LTE Advanced is here, but what does it mean for you?

Vodafone has announced the roll-out of a 4G boost for its customers, utilising something called Carrier Aggregation to improve 4G speeds and stability.

But what exactly is Carrier Aggregation, and is it actually something to get excited about? Well, here’s what we know about it so far.

Carrier Aggregation definition

Carrier Aggregation, which is also referred to as LTE Advanced (LTE-A) or 4.5G in some quarters, is a means of attaining higher average 4G data speeds for more users.

It works by utilising two frequency spectrums to provide a more stable data connection.
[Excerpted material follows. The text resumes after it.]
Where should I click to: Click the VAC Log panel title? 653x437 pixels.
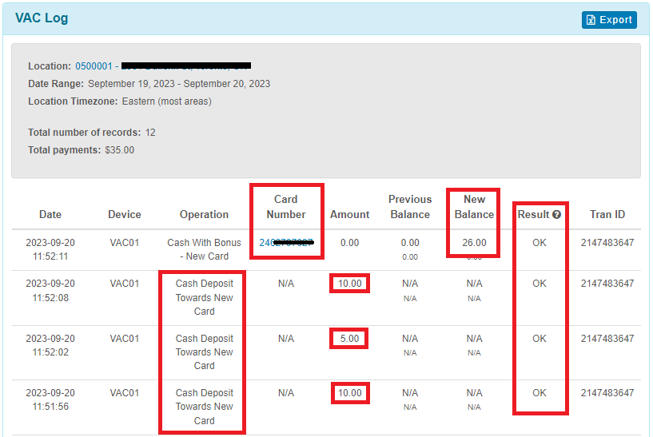coord(42,18)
In Vodafone’s case that’s the 800Mhz and 2.6GHz spectrums.


The benefits

Vodafone’s 800MHz frequency travels further and passes through walls and other obstructions easier. On the other hand, the higher 2.6GHz frequency provides greater bandwidth and the potential for higher speeds.

Carrier Aggregation will allow your compatible smartphone to flip between the two as necessary, ensuring the optimal 4G speeds at any given time.

It will mean that more people can access 4G speeds, and indoors access will also be boosted.

Vodafone also boasts of “theoretical peak speeds of up to three times greater than existing 4G speeds,” but you’ll need a phone specifically geared up to take advantage of these increased speeds. Such phones haven’t made their way to the UK as yet.


Vodafone has started rolling out its Carrier Aggregation technology in a few select UK cities, starting with Birmingham, Manchester, and London. It will be coming to other UK cities throughout the rest of the year and into 2015.


Will your phone support it?

Probably, yes. Most modern 4G smartphones support both the 800GHz and 2.6GHz frequencies, so will be able to see the benefit of Carrier Aggregation – though as stated above, they won’t be able to fully exploit the increased speeds on offer.

What about the other networks?

EE, the UK’s biggest mobile network and the one that kicked off 4G in this country, has also been testing its own LTE-A network, and should be ready to roll it out before too long.